╭─ Extracted material

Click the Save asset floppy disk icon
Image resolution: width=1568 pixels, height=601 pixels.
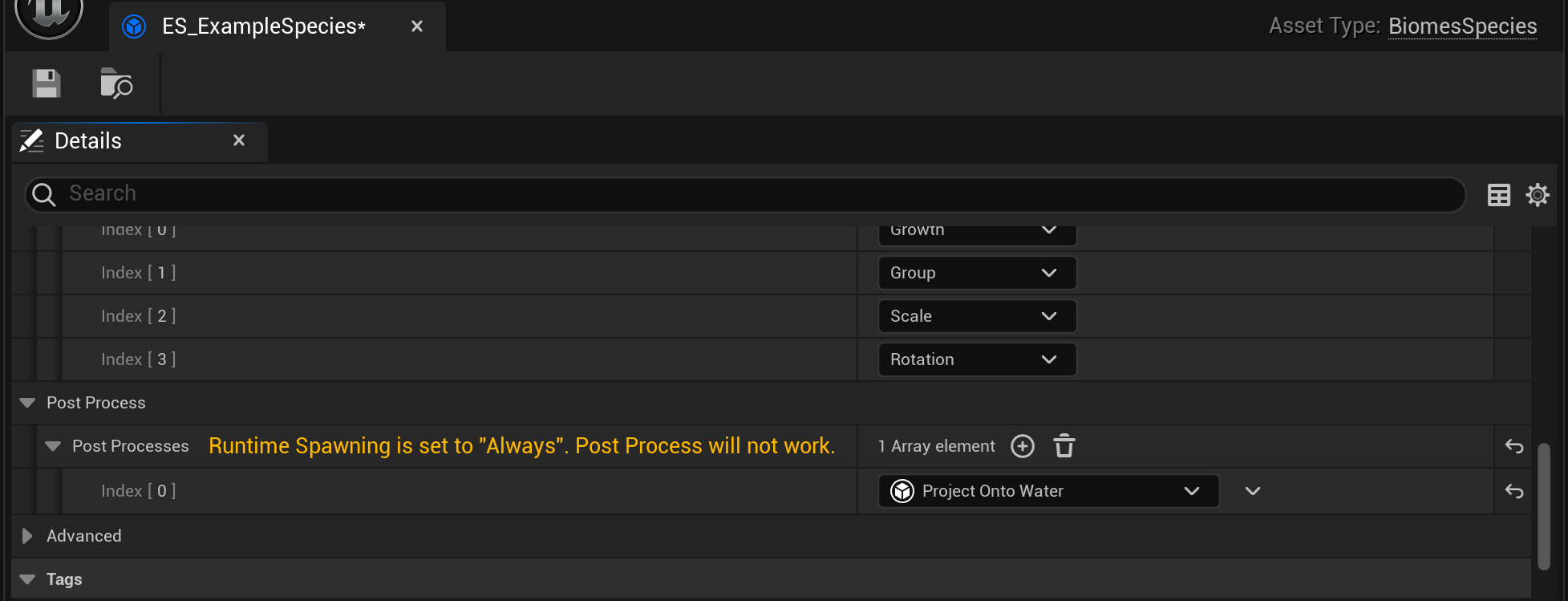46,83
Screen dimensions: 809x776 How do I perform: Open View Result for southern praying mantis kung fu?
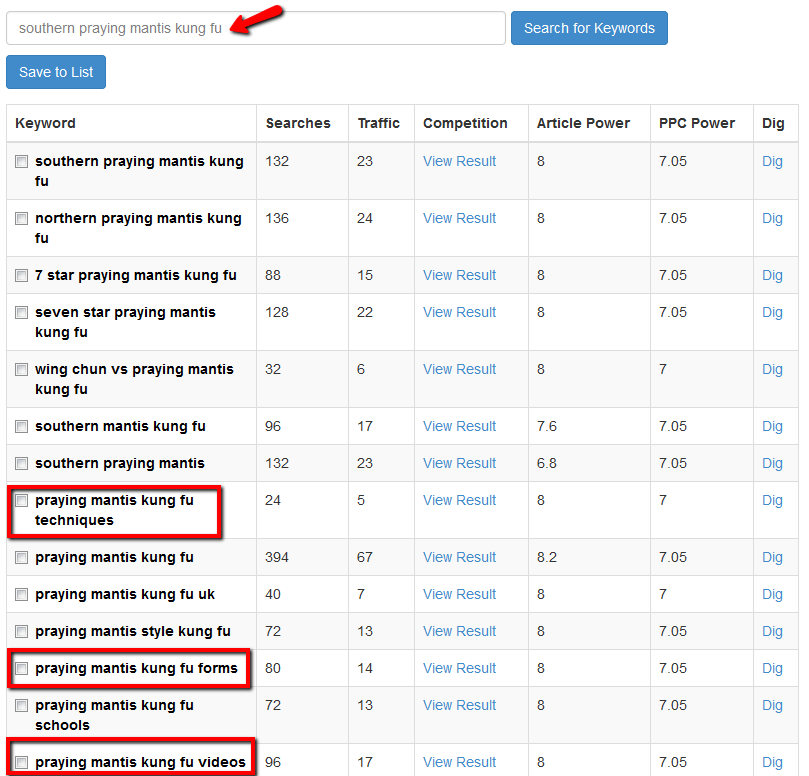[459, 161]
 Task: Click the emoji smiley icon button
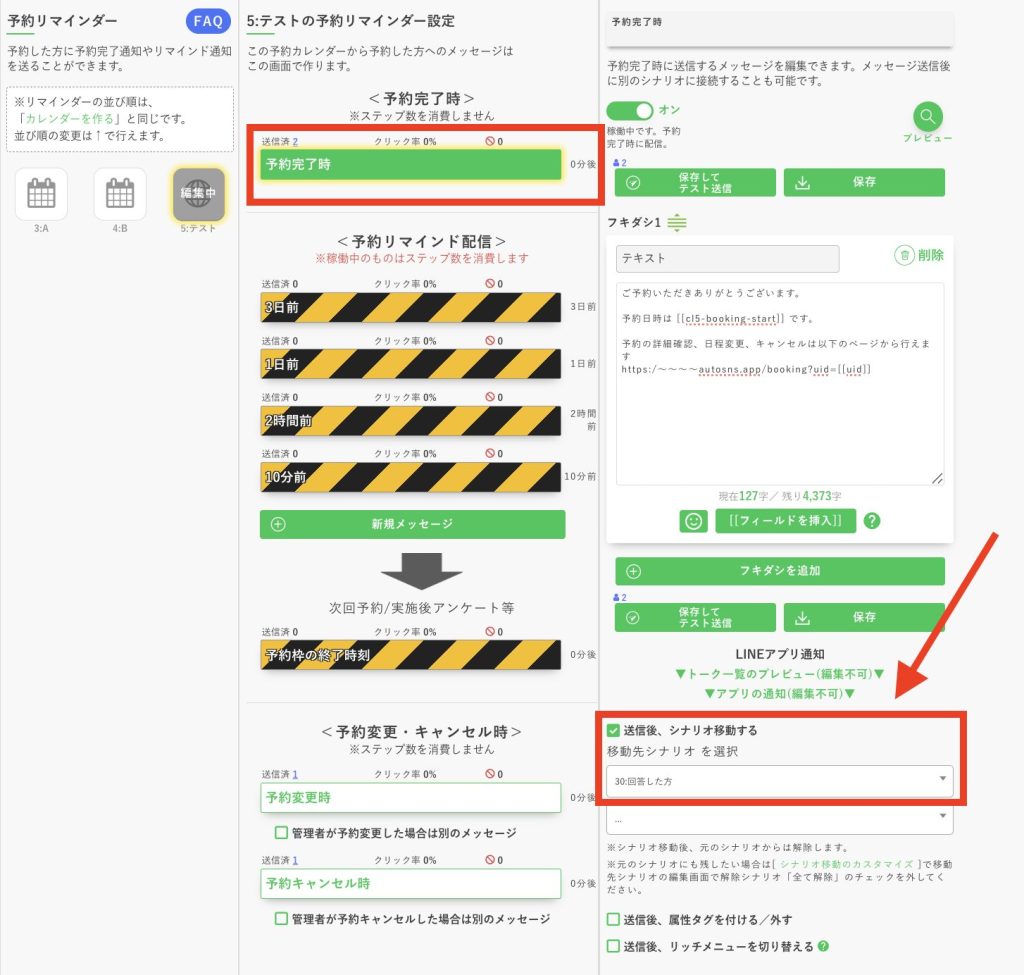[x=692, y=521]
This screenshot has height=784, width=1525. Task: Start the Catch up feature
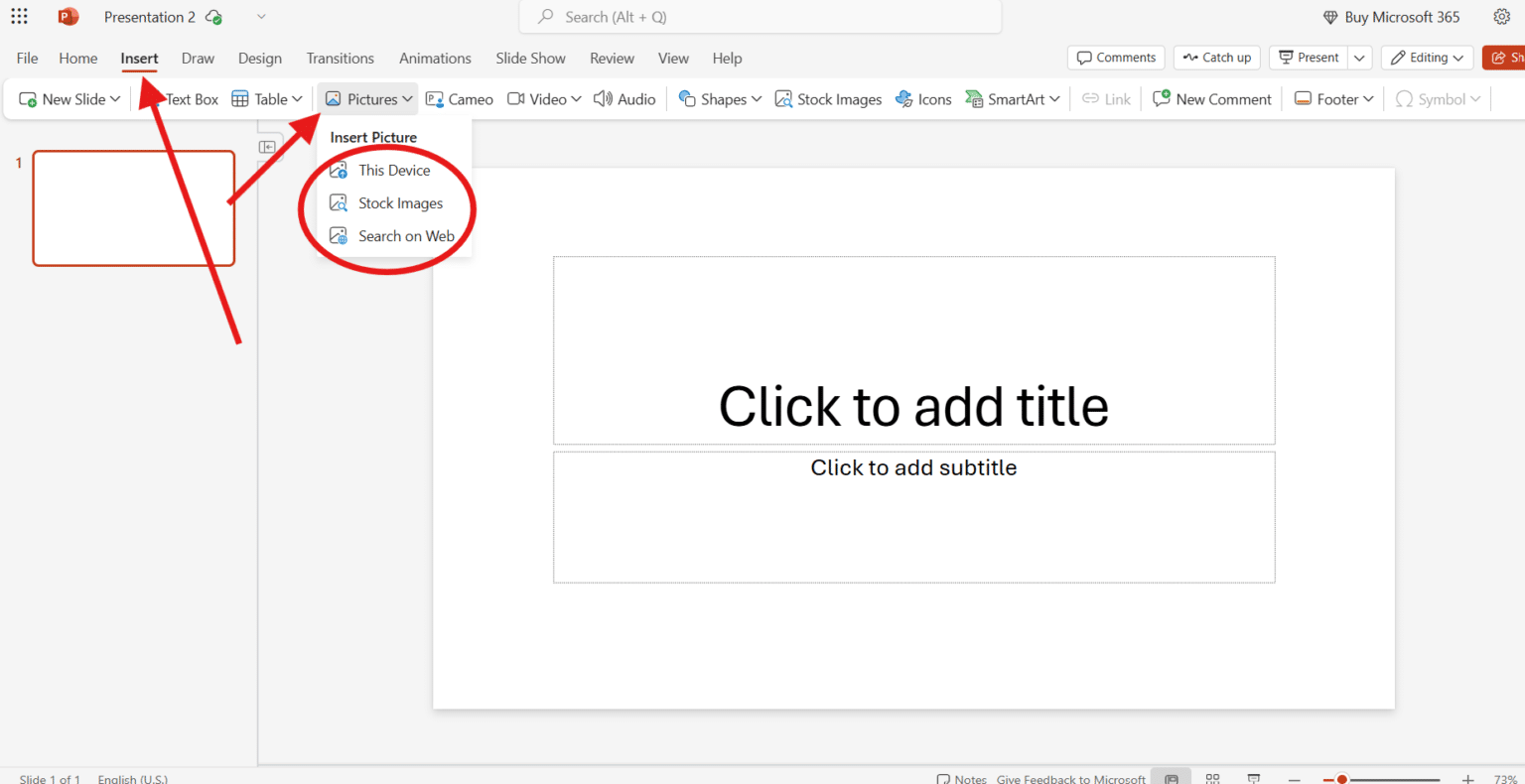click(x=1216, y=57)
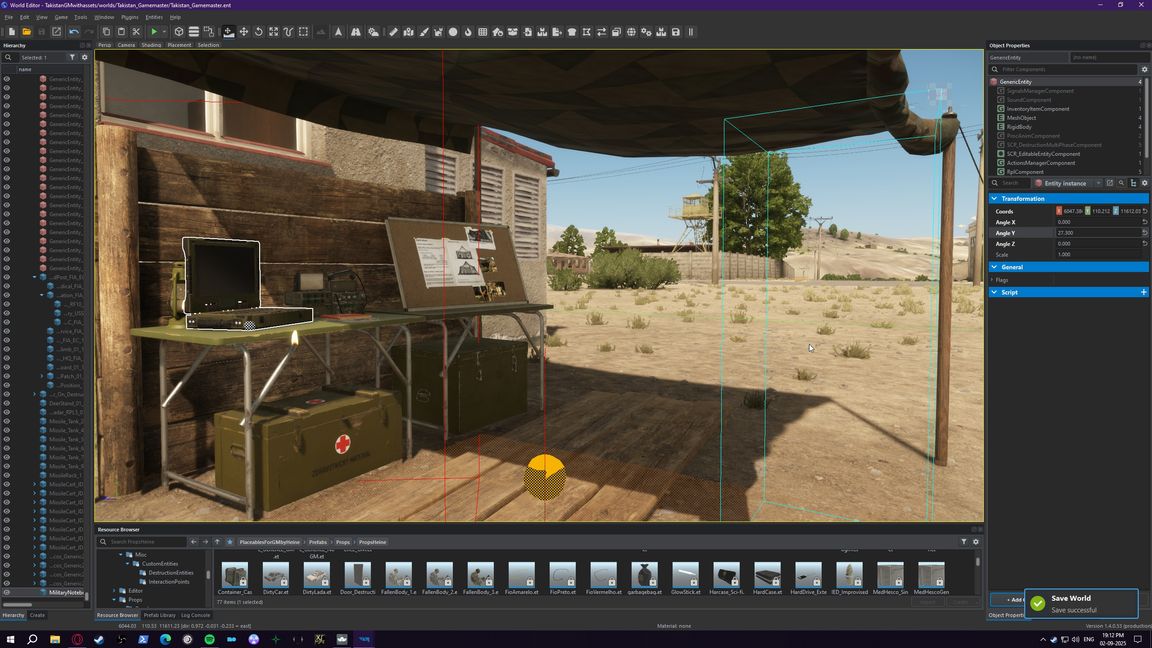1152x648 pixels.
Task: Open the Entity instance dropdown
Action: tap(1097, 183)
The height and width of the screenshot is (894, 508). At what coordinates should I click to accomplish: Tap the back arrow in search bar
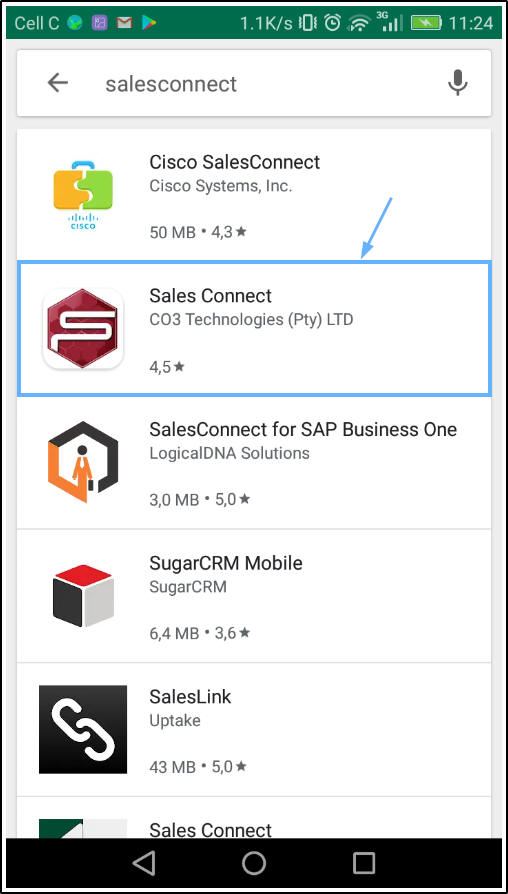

╰─

# [What to work on]
The entries above need to be transcribed exactly, with the images left out.

# [Result of this task]
Click the Save asset floppy disk icon
Image resolution: width=1568 pixels, height=601 pixels.
46,83
Screen dimensions: 809x776 How do I perform: Open View Result for southern praying mantis kung fu?
[459, 161]
 Task: Click the emoji smiley icon button
[x=692, y=521]
This screenshot has height=784, width=1525. Task: Start the Catch up feature
click(x=1216, y=57)
1152x648 pixels.
Task: Open the Entity instance dropdown
Action: tap(1097, 183)
The height and width of the screenshot is (894, 508). At what coordinates should I click to accomplish: Tap the back arrow in search bar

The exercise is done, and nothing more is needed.